Syahrul mengatakan, kasus tersebut juga menjadi dilema yang berkepanjangan, aturan yang dibentuk bahkan tidak mampu mengatasi persoalan yang selalu terjadi setiap tahunnya ini.
"Penyelesaiannya bukan masalah aturan, karena sebenarnya telah ada undang undang yang mengatur tentang lingkungan. Tinggal bagaimana menjalarnya untuk menindak tegas para pelaku kejahatan luar biasa itu," katanya.
Sebelumya Polda Riau mengumumkan telah berhasil menangkap 18 pelaku pembakar lahan di sejumlah wilayah kabupaten dan kota di Riau. Seluruhnya merupakan kalangan warga atau bukan perusahaan.
Syahrul mengatakan, sebaiknya aparat penegakan hukum juga menjadikan peristiwa kebakaran lahan di Riau untuk ke depan lebih maksimal dalam menjalankan tugas-tugas kenegaraan, khususnya terkait lingkungan.
Menurut dia, kasus kebakaran atau pembakaran lahan di Provinsi Riau merupakan kasus yang sebenarnya tidak serumit mengungkap kasus-kasus korupsi.
Untuk itu, demikian Syahrul, sebaiknya peristiwa ini menjuadi momen agar kedepan pemerintah pusat dan pemerintah dapat saling "satu suara" mengatasi masalah lingkungan ini.
"Kalau memang ada pembatasan kawasan hutan tanam industri, sebaiknya hal itu benar-benar diterapkan. Jangan 'setengah-setengah' seperti saat ini dimana masih banyak juga perusahaan kehutanan dan perkebunan yang terus saja melakukan perluasan areal," katanya.
Kasus kebakaran lahan menurut dia sebaiknya juga dijadikan sebagai langkah kesadaran penegakan hukum, khususnya Polda Riau yang sebelumnya sempat mengeluarkan Surat Perintah Penghentian Penyidikan (SP3) kasus "illegal logging" di Riau.

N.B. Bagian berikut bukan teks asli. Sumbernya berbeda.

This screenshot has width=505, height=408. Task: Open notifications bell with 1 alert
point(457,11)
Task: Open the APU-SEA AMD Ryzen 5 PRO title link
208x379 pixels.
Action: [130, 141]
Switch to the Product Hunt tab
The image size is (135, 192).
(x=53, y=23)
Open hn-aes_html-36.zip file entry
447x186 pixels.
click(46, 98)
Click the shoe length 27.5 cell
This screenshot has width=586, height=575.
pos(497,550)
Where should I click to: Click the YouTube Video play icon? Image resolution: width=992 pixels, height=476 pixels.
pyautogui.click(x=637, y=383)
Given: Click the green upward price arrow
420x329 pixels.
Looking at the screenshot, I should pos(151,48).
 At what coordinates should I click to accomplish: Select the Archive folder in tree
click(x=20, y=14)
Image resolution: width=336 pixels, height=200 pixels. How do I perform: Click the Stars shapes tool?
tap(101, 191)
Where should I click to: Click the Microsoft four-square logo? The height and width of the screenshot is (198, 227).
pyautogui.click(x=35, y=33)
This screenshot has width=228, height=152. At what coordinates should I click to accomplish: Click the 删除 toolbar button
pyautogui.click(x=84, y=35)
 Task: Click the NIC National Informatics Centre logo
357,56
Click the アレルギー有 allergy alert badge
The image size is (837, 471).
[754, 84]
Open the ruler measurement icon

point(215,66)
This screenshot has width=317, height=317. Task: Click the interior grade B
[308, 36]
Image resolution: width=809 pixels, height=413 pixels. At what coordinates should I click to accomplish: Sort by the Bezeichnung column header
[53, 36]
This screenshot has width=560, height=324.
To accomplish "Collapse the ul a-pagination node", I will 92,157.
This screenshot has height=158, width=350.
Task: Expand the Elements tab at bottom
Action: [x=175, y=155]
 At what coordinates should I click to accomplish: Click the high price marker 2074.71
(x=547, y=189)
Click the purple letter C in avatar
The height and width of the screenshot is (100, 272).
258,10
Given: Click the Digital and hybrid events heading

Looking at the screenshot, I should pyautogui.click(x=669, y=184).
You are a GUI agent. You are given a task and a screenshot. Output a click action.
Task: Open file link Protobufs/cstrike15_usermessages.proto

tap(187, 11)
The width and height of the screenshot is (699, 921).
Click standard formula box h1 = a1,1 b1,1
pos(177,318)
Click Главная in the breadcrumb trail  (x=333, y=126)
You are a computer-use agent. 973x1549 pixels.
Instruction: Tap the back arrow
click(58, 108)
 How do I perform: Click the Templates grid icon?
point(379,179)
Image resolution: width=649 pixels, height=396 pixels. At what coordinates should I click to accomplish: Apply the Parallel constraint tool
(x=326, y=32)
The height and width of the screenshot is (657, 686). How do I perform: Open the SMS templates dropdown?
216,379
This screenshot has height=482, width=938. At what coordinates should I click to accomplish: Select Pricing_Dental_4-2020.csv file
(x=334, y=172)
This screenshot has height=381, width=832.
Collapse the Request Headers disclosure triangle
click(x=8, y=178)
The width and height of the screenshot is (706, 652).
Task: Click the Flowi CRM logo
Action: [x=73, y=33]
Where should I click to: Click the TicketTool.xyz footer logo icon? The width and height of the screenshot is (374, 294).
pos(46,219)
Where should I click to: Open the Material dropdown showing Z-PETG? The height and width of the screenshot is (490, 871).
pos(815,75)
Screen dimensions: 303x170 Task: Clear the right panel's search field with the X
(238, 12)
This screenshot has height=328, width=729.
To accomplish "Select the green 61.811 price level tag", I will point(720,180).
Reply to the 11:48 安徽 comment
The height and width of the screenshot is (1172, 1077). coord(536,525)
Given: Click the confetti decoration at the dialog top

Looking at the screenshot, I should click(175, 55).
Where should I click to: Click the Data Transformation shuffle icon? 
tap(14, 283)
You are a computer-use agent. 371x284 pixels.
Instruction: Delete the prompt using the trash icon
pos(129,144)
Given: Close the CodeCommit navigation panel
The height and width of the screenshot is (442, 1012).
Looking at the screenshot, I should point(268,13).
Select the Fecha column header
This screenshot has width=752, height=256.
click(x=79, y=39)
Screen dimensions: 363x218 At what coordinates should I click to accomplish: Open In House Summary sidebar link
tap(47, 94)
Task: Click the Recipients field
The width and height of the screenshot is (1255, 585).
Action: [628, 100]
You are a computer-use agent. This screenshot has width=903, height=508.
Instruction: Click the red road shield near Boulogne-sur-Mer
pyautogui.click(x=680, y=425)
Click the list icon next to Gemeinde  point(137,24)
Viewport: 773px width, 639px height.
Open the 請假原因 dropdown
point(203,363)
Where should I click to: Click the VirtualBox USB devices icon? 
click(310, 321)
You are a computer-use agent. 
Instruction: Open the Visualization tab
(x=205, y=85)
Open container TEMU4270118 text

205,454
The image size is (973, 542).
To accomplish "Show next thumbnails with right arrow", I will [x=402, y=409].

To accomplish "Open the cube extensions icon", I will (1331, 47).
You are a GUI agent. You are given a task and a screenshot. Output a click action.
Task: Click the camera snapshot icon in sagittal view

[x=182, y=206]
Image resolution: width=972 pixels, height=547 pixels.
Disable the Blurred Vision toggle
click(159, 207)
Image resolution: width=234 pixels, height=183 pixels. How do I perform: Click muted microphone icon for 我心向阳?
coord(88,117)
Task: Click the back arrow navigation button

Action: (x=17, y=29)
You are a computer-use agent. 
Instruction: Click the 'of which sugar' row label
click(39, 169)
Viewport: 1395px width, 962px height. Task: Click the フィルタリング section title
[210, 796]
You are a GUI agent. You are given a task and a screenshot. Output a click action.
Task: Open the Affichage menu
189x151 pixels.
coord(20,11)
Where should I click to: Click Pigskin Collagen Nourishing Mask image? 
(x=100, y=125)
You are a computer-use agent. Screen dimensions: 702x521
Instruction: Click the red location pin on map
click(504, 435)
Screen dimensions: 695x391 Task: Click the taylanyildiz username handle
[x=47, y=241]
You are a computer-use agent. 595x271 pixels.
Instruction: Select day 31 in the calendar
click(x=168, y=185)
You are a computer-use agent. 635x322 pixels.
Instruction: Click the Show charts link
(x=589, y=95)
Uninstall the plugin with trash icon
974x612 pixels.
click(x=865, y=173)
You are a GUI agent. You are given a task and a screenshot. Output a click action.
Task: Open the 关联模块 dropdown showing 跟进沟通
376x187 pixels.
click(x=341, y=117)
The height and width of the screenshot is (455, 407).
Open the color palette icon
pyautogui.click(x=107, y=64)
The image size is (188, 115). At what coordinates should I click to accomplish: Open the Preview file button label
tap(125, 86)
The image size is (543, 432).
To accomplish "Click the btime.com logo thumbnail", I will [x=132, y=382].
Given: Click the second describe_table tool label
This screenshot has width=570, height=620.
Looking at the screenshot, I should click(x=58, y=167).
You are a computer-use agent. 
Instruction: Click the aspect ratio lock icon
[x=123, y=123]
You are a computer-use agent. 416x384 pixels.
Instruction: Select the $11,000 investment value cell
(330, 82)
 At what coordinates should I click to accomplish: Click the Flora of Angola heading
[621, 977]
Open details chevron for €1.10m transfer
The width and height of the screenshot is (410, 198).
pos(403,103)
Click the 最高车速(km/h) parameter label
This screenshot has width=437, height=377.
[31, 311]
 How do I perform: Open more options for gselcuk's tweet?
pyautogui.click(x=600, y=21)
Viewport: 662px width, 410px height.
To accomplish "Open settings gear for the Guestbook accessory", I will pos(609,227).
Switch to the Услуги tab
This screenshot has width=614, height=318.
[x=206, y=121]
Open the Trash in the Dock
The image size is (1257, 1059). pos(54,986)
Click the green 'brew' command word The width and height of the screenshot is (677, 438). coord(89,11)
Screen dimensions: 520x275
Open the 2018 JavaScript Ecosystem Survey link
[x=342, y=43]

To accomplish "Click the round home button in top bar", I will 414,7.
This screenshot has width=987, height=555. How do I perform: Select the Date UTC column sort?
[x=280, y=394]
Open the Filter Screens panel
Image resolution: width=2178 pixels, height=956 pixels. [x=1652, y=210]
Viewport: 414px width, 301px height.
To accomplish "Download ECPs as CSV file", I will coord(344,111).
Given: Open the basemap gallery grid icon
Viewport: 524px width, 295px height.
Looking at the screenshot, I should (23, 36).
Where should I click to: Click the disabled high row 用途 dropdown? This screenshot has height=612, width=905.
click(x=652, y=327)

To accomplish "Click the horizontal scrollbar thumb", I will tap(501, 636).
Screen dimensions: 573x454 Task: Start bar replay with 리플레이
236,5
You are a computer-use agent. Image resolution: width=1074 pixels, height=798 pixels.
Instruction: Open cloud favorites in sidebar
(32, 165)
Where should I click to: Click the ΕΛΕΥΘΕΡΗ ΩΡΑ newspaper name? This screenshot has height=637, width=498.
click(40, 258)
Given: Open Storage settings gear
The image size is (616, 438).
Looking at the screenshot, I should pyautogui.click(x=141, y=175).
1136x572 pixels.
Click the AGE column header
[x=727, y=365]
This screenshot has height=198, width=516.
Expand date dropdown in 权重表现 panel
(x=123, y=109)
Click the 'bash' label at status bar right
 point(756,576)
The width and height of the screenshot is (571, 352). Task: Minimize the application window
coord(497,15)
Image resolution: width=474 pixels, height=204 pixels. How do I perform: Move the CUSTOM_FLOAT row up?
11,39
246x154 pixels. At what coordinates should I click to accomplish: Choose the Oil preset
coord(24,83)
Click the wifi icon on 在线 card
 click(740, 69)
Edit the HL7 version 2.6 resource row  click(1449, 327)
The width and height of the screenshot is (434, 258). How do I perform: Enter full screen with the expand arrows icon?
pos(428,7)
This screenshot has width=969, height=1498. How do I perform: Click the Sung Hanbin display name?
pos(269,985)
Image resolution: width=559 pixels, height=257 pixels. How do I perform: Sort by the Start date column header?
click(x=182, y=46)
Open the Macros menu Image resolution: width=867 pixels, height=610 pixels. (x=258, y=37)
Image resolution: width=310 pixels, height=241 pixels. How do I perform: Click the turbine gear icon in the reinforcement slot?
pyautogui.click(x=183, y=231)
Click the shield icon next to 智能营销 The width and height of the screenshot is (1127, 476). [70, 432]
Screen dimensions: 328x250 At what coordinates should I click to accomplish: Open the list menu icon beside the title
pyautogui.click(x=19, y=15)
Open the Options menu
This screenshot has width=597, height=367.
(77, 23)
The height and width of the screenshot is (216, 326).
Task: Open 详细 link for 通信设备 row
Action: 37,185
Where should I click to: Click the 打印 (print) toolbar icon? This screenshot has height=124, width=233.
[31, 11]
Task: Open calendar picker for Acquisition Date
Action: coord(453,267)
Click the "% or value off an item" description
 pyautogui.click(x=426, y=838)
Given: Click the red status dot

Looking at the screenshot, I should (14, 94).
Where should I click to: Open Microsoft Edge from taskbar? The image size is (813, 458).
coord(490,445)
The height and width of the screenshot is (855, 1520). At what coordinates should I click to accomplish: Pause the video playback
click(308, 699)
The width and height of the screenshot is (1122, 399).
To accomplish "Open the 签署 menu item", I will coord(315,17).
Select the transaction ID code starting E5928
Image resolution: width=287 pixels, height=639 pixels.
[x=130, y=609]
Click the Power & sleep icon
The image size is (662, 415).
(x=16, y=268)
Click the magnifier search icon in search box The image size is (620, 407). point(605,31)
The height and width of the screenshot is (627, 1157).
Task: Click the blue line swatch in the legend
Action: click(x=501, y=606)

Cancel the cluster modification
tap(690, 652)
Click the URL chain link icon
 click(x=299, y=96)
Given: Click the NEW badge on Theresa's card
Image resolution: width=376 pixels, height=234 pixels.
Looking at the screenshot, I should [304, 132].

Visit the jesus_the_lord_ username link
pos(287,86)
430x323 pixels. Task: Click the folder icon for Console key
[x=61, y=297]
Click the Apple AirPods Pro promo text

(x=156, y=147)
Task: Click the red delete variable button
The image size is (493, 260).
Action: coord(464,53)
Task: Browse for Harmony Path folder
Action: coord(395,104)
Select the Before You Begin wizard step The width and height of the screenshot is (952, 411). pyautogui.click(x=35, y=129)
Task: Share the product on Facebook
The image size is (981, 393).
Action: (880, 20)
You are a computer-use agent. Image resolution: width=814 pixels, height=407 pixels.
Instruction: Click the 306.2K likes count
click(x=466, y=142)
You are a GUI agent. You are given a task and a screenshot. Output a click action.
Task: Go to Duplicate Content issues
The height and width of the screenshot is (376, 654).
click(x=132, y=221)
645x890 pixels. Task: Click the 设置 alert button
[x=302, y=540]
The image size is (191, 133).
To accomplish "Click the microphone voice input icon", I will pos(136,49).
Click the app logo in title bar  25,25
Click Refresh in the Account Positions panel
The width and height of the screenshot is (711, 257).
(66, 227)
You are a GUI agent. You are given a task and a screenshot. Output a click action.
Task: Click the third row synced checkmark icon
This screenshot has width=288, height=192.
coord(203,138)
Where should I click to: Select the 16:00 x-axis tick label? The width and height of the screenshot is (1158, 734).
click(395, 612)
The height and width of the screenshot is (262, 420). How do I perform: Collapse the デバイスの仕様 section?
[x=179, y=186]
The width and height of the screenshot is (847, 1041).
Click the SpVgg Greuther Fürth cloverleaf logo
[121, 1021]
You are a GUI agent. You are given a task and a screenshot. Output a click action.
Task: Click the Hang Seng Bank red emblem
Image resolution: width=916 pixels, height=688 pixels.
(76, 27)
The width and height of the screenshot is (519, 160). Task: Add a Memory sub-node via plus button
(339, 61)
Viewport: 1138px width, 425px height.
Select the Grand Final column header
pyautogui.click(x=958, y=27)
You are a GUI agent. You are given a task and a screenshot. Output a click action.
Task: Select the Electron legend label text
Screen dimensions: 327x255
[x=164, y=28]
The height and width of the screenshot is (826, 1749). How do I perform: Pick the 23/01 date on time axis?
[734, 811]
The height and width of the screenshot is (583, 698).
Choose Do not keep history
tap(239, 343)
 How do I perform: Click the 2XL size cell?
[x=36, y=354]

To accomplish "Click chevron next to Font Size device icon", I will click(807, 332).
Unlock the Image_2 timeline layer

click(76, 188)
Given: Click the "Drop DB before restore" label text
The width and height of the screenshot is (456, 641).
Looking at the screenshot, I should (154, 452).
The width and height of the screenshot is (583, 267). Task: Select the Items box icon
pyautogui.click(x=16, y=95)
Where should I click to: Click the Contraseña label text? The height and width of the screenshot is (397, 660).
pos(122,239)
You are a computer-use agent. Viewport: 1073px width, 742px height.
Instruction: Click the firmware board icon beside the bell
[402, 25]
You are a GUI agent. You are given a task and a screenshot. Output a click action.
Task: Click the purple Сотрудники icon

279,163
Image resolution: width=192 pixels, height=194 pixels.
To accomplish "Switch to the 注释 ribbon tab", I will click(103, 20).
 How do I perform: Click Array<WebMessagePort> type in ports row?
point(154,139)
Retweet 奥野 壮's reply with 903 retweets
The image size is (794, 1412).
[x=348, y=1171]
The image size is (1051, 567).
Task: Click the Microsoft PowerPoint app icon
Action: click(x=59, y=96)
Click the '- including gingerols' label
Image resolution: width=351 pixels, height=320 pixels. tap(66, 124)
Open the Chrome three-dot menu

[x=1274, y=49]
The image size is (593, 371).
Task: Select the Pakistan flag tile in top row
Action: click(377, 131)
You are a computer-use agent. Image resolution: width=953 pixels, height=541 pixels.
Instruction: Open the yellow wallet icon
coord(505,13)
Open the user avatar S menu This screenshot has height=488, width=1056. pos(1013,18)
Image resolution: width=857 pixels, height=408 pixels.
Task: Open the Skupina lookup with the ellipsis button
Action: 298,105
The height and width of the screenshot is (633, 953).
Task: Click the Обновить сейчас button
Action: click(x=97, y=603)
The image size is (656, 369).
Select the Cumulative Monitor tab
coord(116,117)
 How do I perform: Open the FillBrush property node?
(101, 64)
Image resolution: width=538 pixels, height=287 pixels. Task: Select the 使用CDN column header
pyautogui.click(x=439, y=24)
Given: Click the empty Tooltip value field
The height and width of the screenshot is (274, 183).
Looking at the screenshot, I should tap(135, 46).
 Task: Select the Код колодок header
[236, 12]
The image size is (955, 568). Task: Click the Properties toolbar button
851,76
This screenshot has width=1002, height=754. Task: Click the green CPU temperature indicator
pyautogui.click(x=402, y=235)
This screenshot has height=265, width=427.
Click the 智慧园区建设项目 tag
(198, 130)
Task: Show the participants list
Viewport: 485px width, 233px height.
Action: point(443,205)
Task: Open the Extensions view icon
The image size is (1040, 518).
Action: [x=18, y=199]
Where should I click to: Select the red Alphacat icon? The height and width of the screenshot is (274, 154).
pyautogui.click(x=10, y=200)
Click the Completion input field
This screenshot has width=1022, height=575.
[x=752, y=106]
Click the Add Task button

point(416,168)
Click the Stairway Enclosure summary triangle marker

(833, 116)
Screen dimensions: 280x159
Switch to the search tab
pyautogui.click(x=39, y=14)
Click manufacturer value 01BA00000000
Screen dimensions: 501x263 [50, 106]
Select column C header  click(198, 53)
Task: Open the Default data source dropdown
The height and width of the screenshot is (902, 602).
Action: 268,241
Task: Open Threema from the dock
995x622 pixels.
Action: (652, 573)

Untuk diketahui, kata dia, SP3 kasus "illegal logging" seumur-umur baru terjadi di Provinsi Riau sehingga memang menjadi catatan buruk bagi institusi ini.
Siaran pers Indonesia Corruption Watch (ICW) sebelumnya menyatakan, dikeluarkannya SP3 kasus "illegal logging" yang dilakukan oleh 13 perusahaan kayu di Riau oleh Polda Riau merupakan preseden buruk terhadap upaya penegakan hukum lingkungan hidup.
Lembaga swadaya masyarakat ini juga mengungkapkan, patut diduga kuat adanya konspirasi di balik keluarnya SP3 tersebut.
Pengamat hukum Sahrul Akmal Latif mengharapkan, kasus kebakaran lahan di Riau menjadi "gerbang" untuk aparat kepolisian kembali membuka kasus "illegal logging" yang sebelumnya sempat dihentikan itu.
"Sangat kuat dugaan, kasus kebakaran lahan ini adalah bagian dari kejahatan korporasi. Banyak perusahaan yang memanfaatkan batas-batas wilayah hutan di Riau yang tidak jelas karena belum disahkannya Rancangan Undang-undang (RUU) Tata Ruang dan Wilayah (RTRW)," katanya.